Within two years, Island Records had taken business overseas to the United Kingdom, where Blackwell sold pre-released 45s from Jamaican sound systems, such as Clement 'Sir Coxson' Dodd's Downbeat, to local Jamaican immigrants and began exporting the authentic sounds of Jamaican music beginning with ska singer, Millie Small.
Business grew rapidly in the 1960s and '70s as Island expanded its sound to record a wide range of artistes. From Jimmy Cliff to Steve Winwood, to Cat Stevens and Lee 'Scratch' Perry, Island sought to immortalise the album artiste and stifle the fleeting three-minute single through artistic branding.
An artistic testament
The Story of Island Records is an artistic testament to Blackwell's struggle and eventual success in developing branding for artistes both musically and visually.

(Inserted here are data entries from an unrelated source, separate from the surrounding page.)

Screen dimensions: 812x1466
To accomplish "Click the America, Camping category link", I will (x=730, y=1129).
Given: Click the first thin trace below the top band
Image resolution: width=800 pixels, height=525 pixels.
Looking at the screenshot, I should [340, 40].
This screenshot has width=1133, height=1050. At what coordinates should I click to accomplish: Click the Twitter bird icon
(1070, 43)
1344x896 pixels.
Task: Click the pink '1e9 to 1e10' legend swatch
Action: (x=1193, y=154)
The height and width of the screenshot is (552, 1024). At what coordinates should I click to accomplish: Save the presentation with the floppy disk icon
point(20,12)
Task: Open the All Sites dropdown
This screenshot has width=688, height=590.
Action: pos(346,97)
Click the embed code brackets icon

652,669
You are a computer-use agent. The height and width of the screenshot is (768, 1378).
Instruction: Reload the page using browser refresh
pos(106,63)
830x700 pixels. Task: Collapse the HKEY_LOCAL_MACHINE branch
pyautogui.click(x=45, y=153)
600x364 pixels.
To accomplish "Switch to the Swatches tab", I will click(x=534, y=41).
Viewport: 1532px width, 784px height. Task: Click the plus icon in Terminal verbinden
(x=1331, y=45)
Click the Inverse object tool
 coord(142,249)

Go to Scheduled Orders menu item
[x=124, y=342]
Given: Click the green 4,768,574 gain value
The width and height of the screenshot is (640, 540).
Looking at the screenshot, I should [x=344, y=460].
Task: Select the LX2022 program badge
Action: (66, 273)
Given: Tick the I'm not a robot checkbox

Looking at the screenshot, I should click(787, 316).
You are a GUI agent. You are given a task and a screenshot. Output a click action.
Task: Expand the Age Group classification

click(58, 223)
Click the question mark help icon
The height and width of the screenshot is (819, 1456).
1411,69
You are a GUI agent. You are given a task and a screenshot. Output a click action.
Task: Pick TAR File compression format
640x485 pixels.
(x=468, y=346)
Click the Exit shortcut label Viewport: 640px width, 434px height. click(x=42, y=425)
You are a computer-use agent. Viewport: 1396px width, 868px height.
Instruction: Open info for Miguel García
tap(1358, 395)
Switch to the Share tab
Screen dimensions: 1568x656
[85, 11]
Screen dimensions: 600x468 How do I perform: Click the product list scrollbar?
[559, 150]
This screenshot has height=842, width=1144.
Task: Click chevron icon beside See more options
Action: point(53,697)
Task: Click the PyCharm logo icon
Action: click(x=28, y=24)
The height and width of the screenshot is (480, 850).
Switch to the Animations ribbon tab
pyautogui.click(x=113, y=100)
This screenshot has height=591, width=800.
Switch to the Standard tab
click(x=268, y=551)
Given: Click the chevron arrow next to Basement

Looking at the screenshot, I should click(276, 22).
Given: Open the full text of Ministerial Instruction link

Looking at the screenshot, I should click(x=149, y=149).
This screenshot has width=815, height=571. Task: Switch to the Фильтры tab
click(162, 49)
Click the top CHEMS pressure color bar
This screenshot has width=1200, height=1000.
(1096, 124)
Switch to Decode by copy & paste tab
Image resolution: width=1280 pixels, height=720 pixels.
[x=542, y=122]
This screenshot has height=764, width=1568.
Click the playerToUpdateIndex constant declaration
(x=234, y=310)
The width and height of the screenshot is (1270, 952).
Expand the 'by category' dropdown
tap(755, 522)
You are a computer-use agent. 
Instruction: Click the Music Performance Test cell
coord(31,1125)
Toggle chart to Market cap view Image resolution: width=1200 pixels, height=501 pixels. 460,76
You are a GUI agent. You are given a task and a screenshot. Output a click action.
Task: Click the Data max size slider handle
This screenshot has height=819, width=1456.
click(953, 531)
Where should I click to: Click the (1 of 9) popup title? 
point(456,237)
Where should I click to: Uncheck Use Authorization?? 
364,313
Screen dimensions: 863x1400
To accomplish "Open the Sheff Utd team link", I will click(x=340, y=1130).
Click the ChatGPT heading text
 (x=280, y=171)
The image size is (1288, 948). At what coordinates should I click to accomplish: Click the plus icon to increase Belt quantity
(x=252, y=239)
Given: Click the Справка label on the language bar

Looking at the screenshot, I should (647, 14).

In reference to Island's substantial archive of album-cover art, Blackwell said, "I was always very interested in artwork. If you felt that the artwork was intriguing then there must be something going on inside."
Island's expansion into film in the early '70s and '80s with Jamaican films like The Harder They Come and Countryman proved Blackwell's interest in stimulating the sounds of Island recording artistes - such as Bob Marley, Steel Pulse and Jimmy Cliff - by fusing them with the movie screen.
By the '80s, Island had solidified its reputation as a visual pioneer with album covers for Grace Jones, Roxy Music and the B-52s that were provocative and intriguing to both record collectors and the general public. The visual extremity of the Island artiste had reached new heights and continued to stretch its limbs into the new millennium.
"Artwork was very important to Island's life," Blackwell emphasised, "You can see in this book how Island's artwork developed and transformed itself, always seeming a reflection of the larger world."
The Story of Island Records is now available through www.rizzoliusa.com. (tk).